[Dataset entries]
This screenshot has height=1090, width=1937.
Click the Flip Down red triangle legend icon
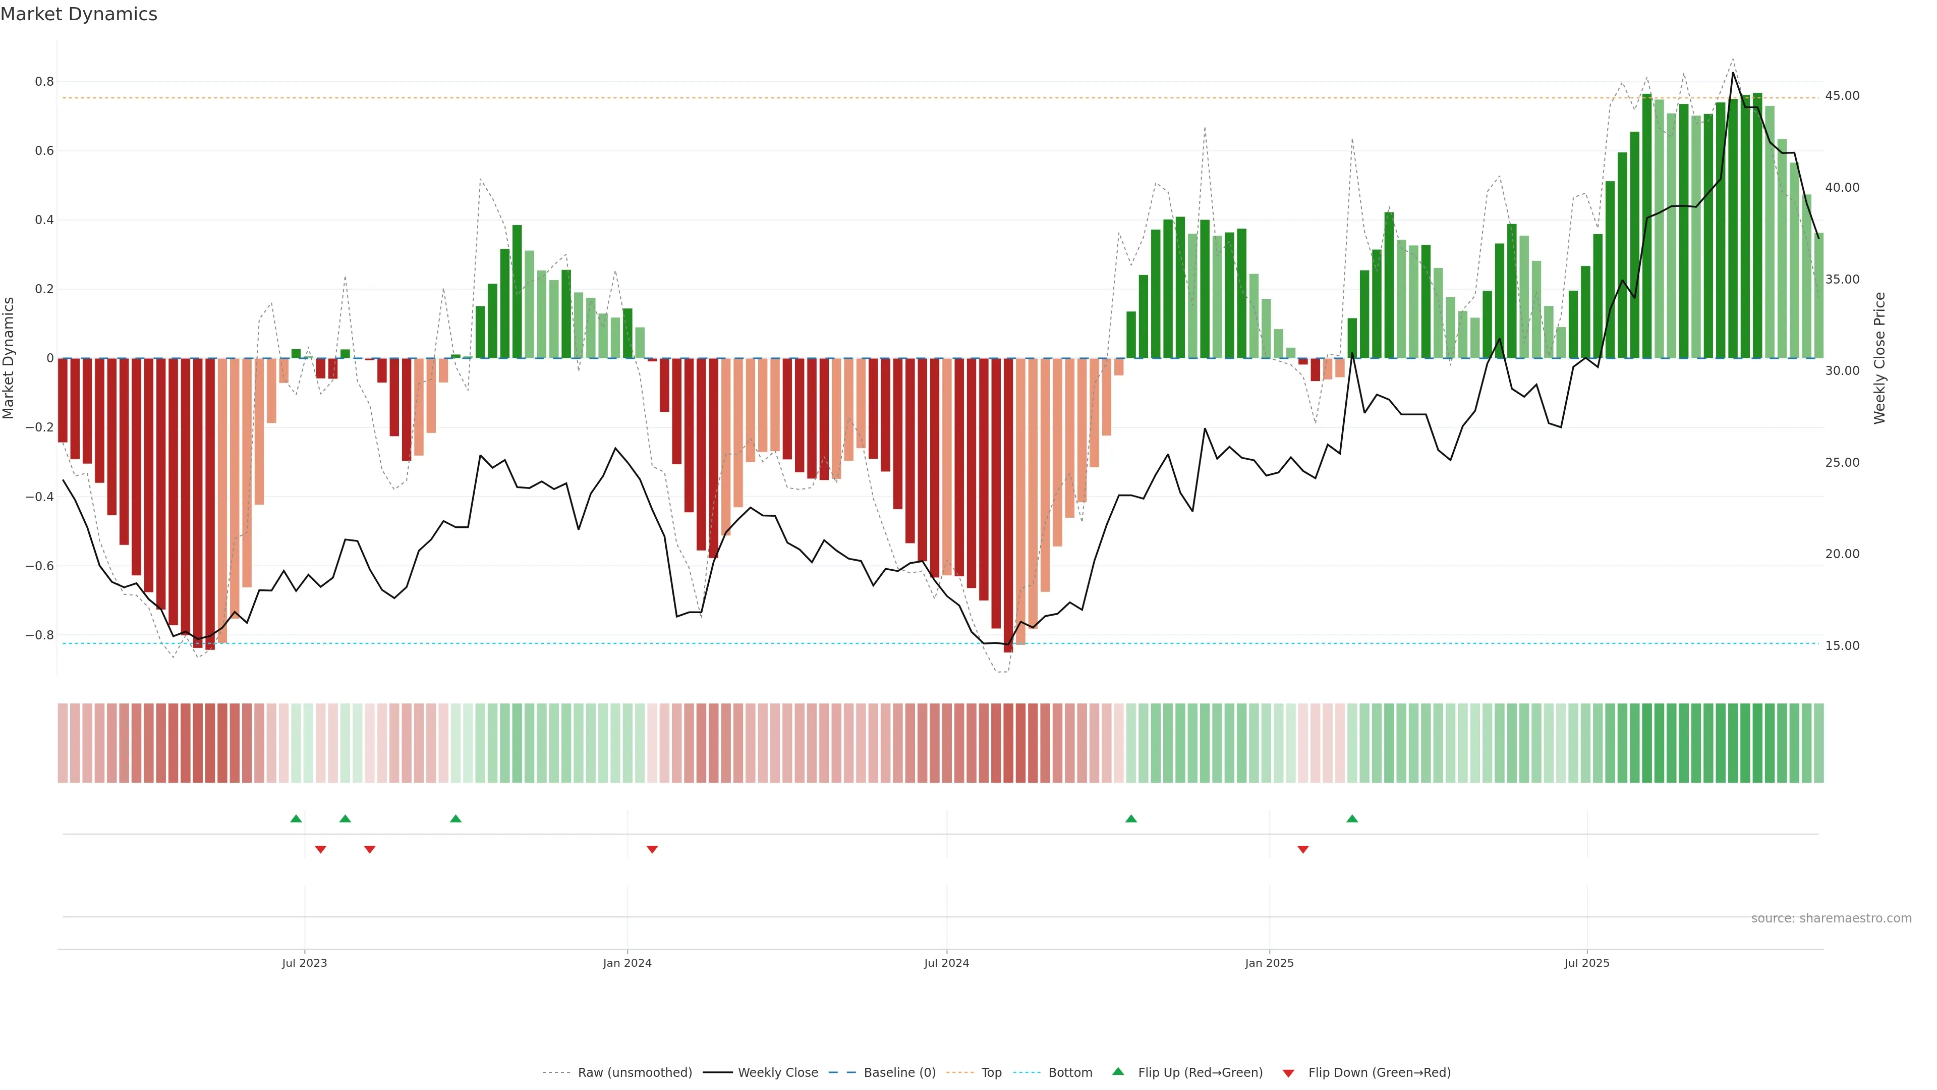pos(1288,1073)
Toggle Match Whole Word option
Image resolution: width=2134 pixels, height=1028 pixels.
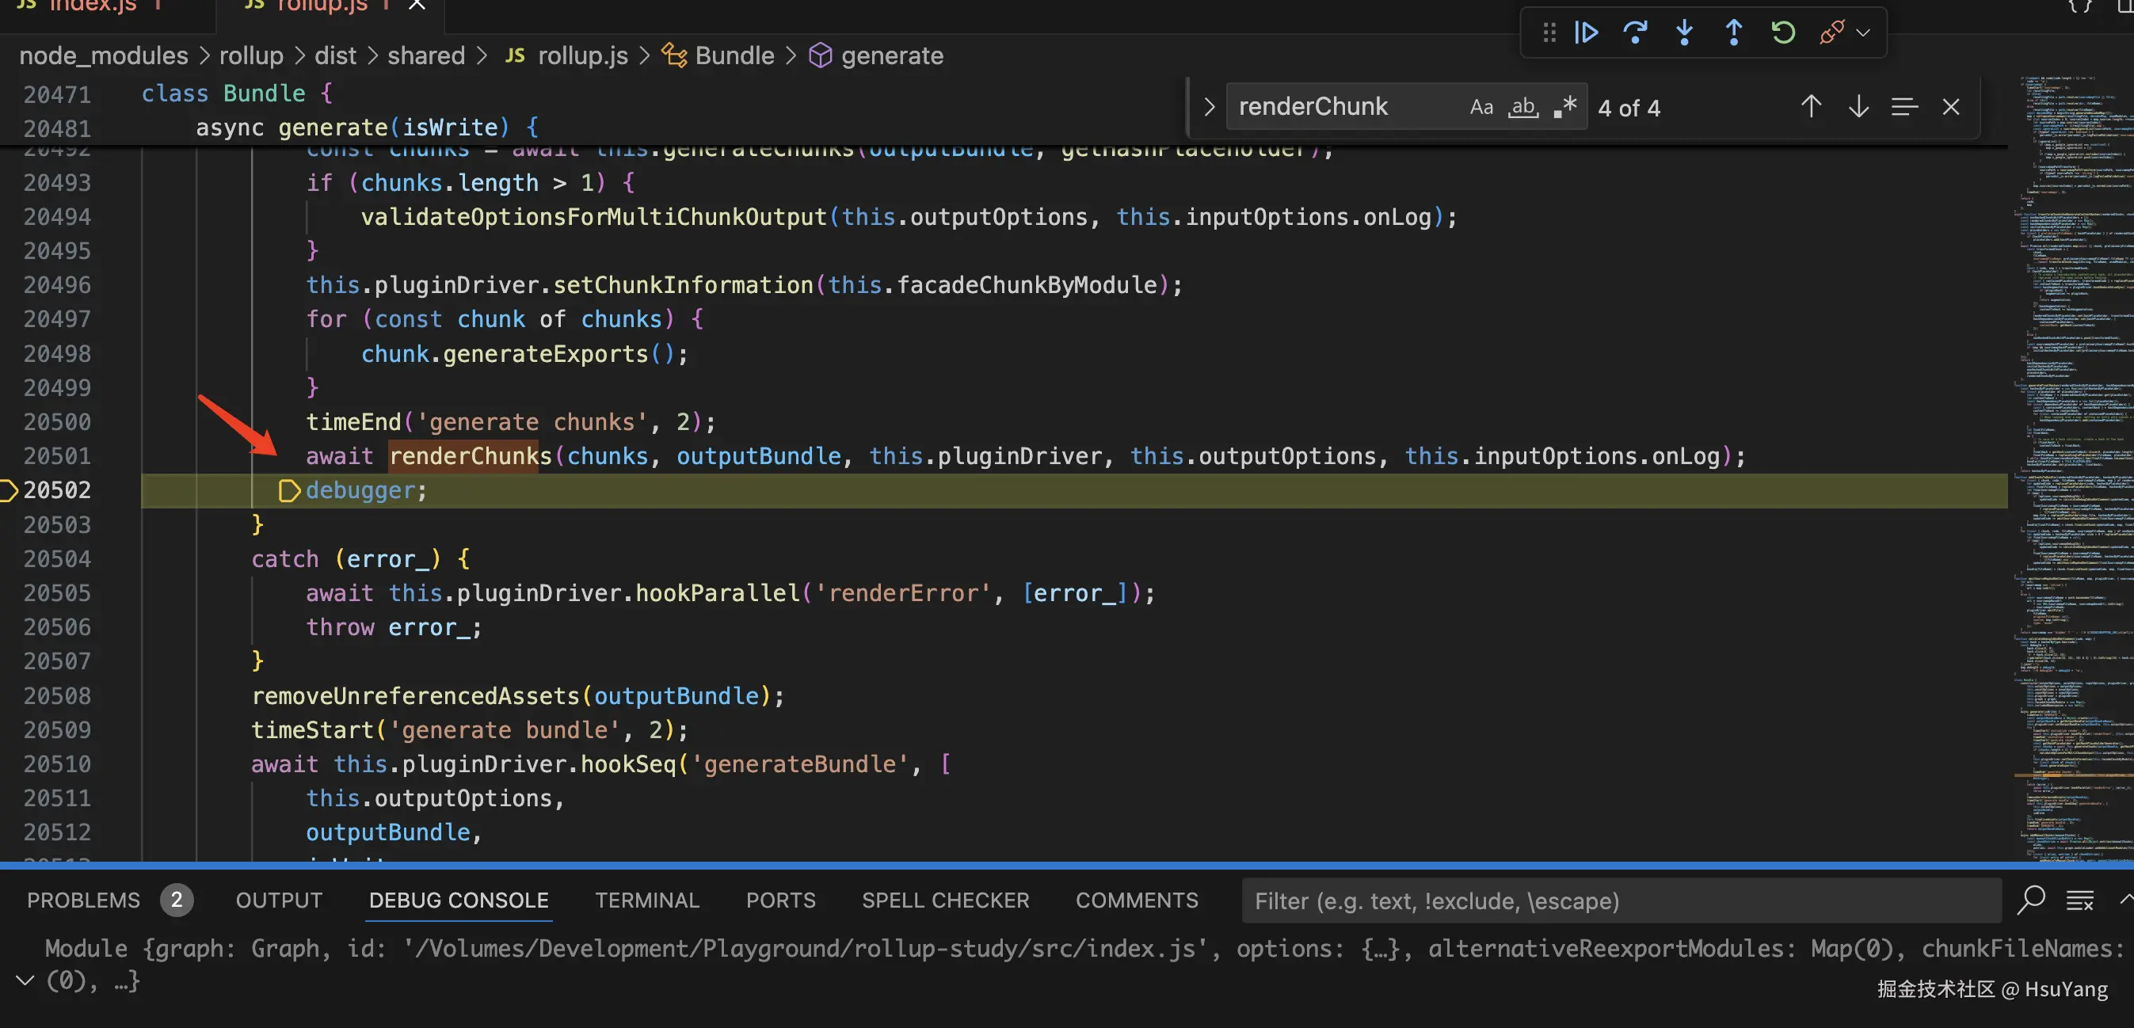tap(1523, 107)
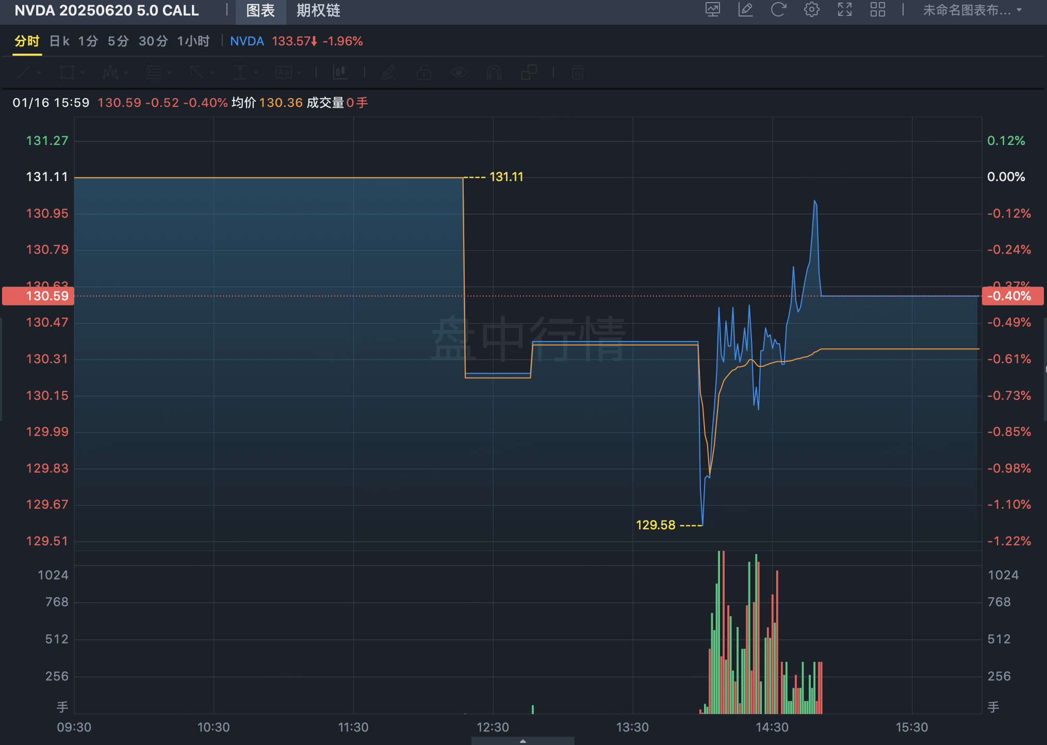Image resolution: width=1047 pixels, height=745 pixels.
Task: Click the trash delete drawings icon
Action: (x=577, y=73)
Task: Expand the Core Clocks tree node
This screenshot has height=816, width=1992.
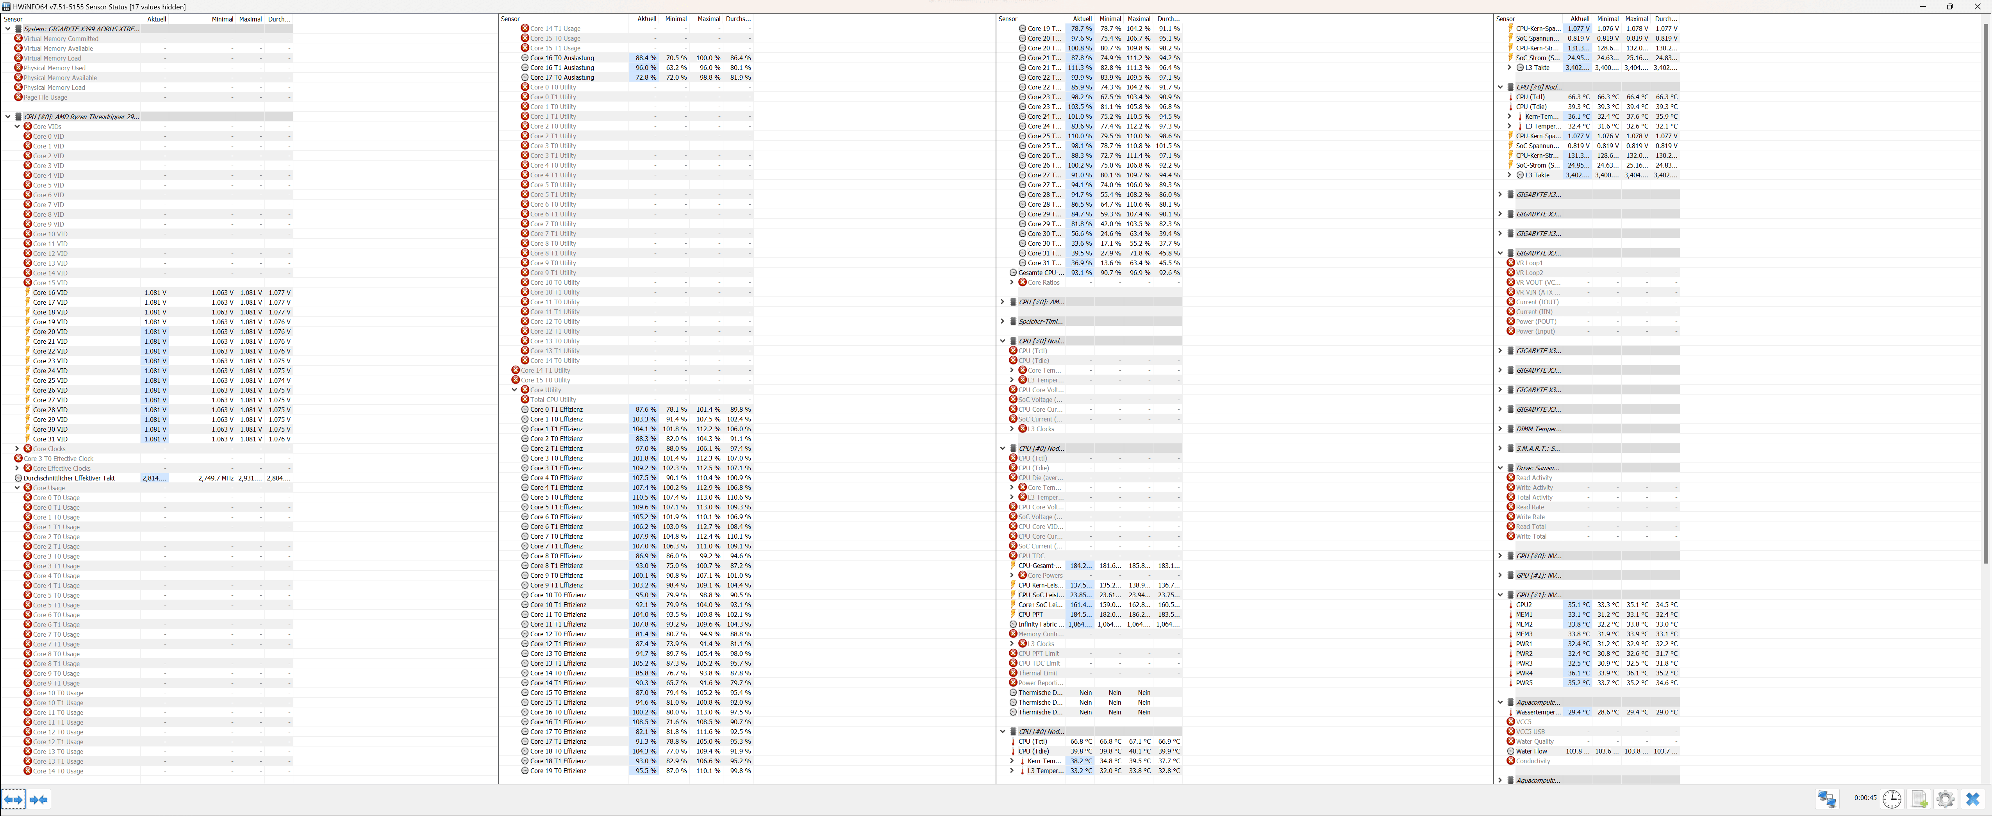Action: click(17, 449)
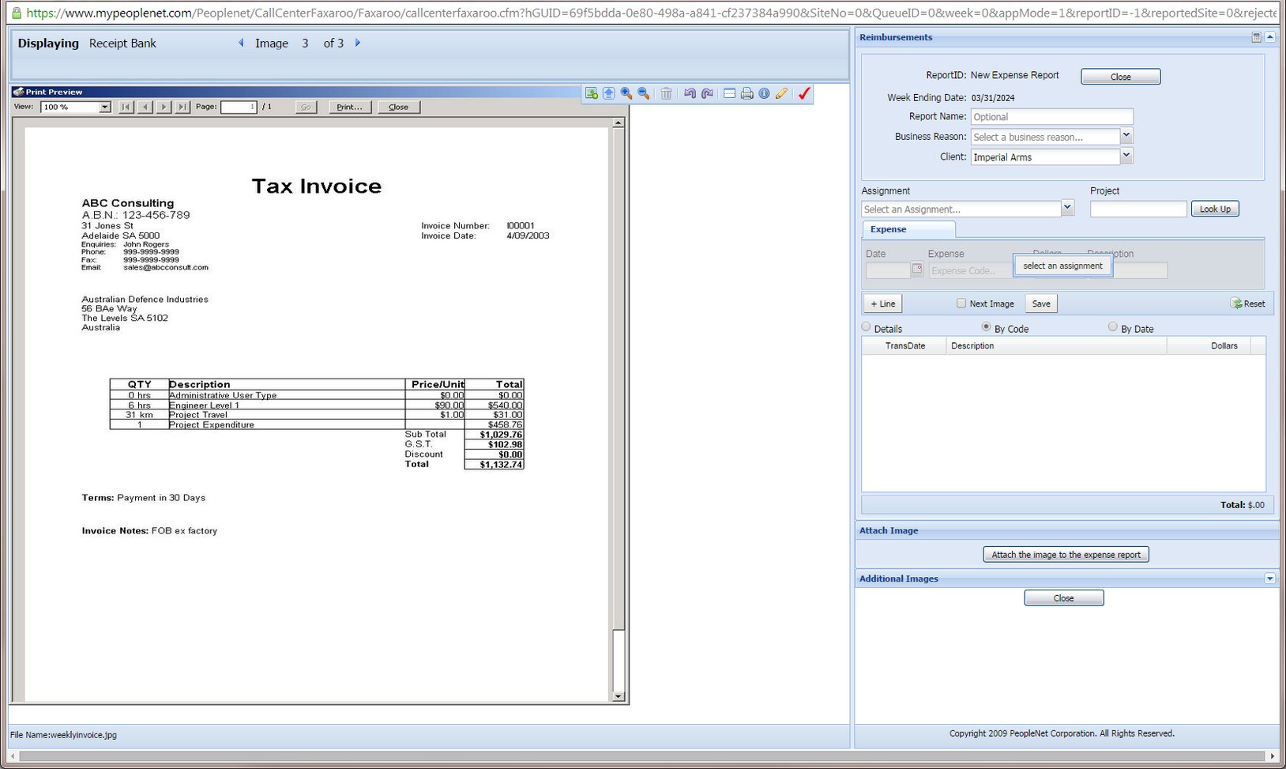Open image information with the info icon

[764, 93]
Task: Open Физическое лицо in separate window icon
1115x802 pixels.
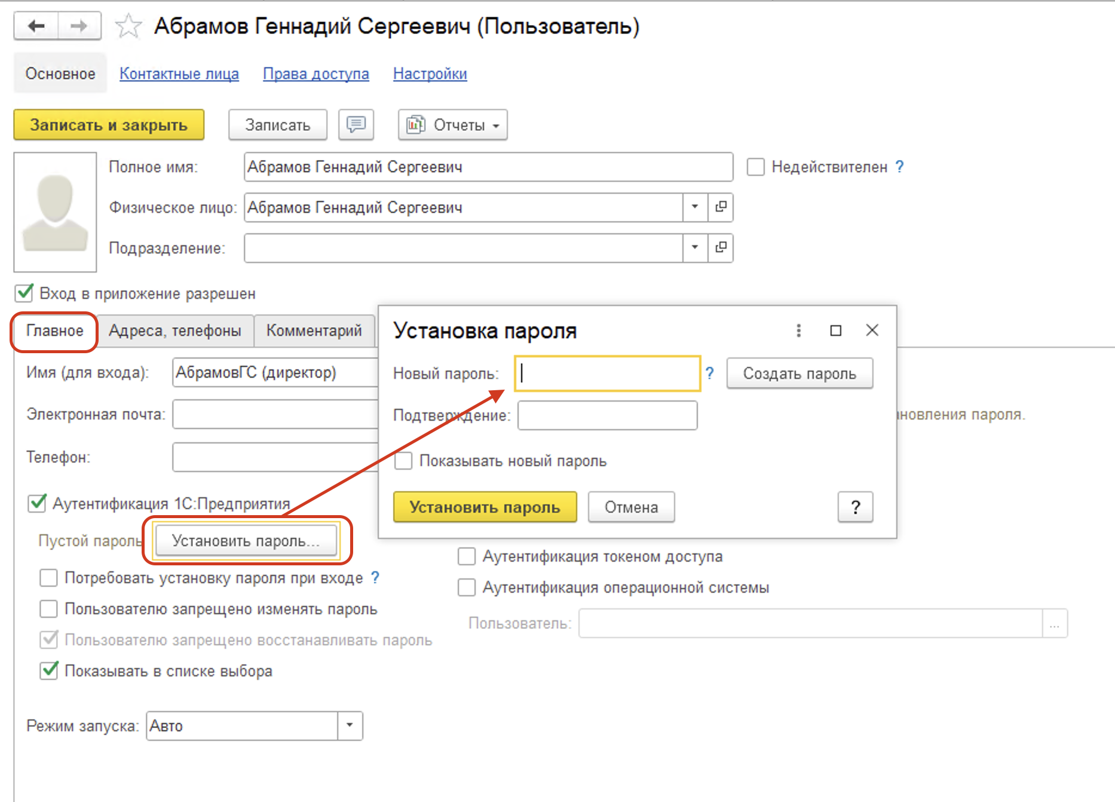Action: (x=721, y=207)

**Aim of the task**: Omitting all pictures, restate word for word the lines from the one containing "Task: Expand the Core Clocks tree node" through the last line of the data.

**Answer to this exercise**:
Task: Expand the Core Clocks tree node
This screenshot has height=816, width=1992.
Action: click(17, 449)
Open image information with the info icon

[764, 93]
Task: Open Физическое лицо in separate window icon
1115x802 pixels.
Action: (x=721, y=207)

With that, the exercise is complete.